Transcribe the passage on Romania's chief anti-corruption prosecutor in full, word for word.

══ EXERCISE PASSAGE

Romania’s chief anti-corruption prosecutor, under fire from the justice minister who called for her dismissal for exceeding her authority, won support yesterday from President Klaus Iohannis who praised her work in fighting graft.
 Laura Codruta Kovesi has led an anti-corruption prosecution agency called DNA since 2013 which has investigated lawmakers, ministers, and other top officials and exposed conflicts of interest, fraud and abuse of power in one of Europe’s most corrupt states.
It has led to scores of top officials being sent for trial.
Justice Minister Tudorel Toader’s call on Thursday for Kovesi to be sacked for “acts and facts intolerable to the rule of law” had the potential to destabilise a crackdown on graft and immediately triggered street protests. Romania’s president, however, rallied to her support yesterday and criticised Toader for failing to provide sufficient reasons for Kovesi’s dismissal.

════
══ DATA LISTING

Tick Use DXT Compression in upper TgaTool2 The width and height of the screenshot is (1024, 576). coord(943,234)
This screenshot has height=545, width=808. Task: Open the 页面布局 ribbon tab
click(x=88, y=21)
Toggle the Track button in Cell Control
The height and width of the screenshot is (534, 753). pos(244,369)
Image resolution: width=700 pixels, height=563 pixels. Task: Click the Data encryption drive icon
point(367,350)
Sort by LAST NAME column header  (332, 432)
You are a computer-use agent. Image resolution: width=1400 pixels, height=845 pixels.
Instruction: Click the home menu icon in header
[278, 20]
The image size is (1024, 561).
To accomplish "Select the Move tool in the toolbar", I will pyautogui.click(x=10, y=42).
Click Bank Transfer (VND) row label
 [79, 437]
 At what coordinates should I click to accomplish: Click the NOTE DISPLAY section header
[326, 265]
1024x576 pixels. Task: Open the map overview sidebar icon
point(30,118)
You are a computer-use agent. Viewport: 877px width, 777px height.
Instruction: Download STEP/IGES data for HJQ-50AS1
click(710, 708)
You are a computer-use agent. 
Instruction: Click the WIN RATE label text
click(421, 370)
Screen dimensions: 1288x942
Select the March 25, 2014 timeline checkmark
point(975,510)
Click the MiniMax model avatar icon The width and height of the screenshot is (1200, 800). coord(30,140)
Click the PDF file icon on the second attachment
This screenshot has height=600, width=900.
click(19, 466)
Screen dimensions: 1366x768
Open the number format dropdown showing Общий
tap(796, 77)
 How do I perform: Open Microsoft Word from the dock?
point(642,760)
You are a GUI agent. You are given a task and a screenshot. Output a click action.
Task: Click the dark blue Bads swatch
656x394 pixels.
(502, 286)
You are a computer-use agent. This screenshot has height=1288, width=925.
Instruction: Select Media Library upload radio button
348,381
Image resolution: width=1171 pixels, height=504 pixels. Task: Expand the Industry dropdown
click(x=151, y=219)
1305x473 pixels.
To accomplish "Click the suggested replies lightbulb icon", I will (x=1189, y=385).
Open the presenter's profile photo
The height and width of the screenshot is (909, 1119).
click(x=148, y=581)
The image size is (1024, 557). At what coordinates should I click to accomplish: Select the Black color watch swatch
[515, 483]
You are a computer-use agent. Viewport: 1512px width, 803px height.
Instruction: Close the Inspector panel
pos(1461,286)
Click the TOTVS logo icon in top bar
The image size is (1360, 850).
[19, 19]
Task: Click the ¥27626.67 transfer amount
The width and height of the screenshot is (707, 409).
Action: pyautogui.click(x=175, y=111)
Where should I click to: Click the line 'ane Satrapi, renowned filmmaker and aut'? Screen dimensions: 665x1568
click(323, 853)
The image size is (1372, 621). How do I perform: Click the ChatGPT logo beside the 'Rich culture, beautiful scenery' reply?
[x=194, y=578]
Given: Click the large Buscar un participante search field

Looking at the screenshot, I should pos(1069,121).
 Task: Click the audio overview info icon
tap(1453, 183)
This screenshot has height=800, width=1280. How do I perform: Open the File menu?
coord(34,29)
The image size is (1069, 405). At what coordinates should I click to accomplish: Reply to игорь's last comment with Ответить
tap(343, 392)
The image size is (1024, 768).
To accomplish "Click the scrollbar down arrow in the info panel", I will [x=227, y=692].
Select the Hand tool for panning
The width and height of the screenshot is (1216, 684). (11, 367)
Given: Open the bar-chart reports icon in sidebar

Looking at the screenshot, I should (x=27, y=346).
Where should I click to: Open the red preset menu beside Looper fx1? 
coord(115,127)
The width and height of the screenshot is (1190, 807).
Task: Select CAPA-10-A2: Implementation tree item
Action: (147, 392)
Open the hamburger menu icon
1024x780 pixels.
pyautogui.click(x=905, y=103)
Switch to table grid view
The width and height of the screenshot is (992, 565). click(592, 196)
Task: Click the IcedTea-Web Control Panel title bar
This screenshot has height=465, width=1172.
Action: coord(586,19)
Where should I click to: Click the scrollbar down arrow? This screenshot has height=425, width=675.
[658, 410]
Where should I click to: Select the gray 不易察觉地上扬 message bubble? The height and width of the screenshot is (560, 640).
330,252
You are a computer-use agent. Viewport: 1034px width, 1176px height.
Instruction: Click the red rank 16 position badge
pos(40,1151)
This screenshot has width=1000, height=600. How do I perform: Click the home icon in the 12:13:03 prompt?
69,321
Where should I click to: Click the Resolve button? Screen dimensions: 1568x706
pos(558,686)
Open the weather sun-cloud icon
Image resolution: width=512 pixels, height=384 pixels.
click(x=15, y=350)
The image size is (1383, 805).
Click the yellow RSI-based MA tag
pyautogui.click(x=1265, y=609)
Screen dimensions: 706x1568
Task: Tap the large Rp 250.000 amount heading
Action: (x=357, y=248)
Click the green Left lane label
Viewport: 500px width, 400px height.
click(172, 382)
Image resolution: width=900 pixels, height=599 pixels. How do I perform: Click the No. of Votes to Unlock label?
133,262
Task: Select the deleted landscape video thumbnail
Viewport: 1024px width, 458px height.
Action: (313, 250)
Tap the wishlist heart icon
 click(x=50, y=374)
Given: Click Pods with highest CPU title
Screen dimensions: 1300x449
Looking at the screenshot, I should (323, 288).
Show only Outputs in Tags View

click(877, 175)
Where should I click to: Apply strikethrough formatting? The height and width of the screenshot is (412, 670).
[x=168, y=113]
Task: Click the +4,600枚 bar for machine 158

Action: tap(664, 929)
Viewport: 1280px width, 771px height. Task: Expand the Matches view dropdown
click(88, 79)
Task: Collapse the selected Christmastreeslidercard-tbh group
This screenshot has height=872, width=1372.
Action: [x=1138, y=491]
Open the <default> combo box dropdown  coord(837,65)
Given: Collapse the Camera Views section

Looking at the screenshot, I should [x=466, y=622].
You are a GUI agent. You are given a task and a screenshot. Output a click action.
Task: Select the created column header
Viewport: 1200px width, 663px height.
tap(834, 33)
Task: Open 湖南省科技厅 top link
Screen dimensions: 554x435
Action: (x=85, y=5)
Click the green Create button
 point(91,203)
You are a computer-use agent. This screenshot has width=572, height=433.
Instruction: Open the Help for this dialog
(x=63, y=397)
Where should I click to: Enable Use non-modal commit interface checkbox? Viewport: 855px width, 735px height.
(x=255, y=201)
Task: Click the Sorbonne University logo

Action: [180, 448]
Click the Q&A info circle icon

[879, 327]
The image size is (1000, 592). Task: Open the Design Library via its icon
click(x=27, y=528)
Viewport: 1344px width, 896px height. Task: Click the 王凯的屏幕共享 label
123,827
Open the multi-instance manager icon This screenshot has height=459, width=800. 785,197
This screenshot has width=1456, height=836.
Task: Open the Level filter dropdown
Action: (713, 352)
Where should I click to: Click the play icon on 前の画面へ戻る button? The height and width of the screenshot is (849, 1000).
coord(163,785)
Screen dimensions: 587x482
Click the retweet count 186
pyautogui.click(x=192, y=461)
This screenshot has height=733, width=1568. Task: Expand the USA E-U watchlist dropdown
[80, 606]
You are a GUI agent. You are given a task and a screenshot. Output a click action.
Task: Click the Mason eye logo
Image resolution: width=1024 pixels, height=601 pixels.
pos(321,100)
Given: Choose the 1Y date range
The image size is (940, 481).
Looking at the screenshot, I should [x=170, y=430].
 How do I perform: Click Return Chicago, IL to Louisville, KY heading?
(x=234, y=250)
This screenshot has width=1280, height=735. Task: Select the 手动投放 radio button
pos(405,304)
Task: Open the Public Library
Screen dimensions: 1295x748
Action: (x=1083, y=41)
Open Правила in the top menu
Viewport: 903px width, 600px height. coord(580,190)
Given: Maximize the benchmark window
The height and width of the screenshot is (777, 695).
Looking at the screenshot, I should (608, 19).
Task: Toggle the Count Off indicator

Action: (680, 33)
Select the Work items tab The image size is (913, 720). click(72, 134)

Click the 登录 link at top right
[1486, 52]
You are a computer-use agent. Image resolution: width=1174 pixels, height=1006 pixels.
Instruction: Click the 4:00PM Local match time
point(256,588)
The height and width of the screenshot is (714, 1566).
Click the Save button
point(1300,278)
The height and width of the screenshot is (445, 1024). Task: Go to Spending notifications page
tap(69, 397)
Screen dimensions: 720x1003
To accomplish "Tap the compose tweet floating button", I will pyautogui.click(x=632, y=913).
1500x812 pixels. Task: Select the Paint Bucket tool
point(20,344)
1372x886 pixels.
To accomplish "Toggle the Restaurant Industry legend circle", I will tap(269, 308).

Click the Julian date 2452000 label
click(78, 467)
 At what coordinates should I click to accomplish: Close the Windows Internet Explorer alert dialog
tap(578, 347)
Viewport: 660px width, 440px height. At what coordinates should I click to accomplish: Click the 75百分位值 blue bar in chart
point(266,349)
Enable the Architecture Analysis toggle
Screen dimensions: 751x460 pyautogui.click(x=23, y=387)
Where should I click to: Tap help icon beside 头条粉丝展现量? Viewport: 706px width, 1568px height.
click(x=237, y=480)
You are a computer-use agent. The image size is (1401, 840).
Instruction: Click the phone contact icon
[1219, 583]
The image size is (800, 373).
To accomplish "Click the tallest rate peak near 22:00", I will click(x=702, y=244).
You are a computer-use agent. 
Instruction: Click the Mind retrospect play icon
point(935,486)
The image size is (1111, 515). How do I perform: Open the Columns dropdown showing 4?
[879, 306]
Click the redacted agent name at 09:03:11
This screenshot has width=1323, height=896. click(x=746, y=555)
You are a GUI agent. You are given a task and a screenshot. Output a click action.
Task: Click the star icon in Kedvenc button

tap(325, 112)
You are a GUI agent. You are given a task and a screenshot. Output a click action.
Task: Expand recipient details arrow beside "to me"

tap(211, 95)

════

> **TASK ANSWER**
Romania’s chief anti-corruption prosecutor, under fire from the justice minister who called for her dismissal for exceeding her authority, won support yesterday from President Klaus Iohannis who praised her work in fighting graft.
 Laura Codruta Kovesi has led an anti-corruption prosecution agency called DNA since 2013 which has investigated lawmakers, ministers, and other top officials and exposed conflicts of interest, fraud and abuse of power in one of Europe’s most corrupt states.
It has led to scores of top officials being sent for trial.
Justice Minister Tudorel Toader’s call on Thursday for Kovesi to be sacked for “acts and facts intolerable to the rule of law” had the potential to destabilise a crackdown on graft and immediately triggered street protests. Romania’s president, however, rallied to her support yesterday and criticised Toader for failing to provide sufficient reasons for Kovesi’s dismissal.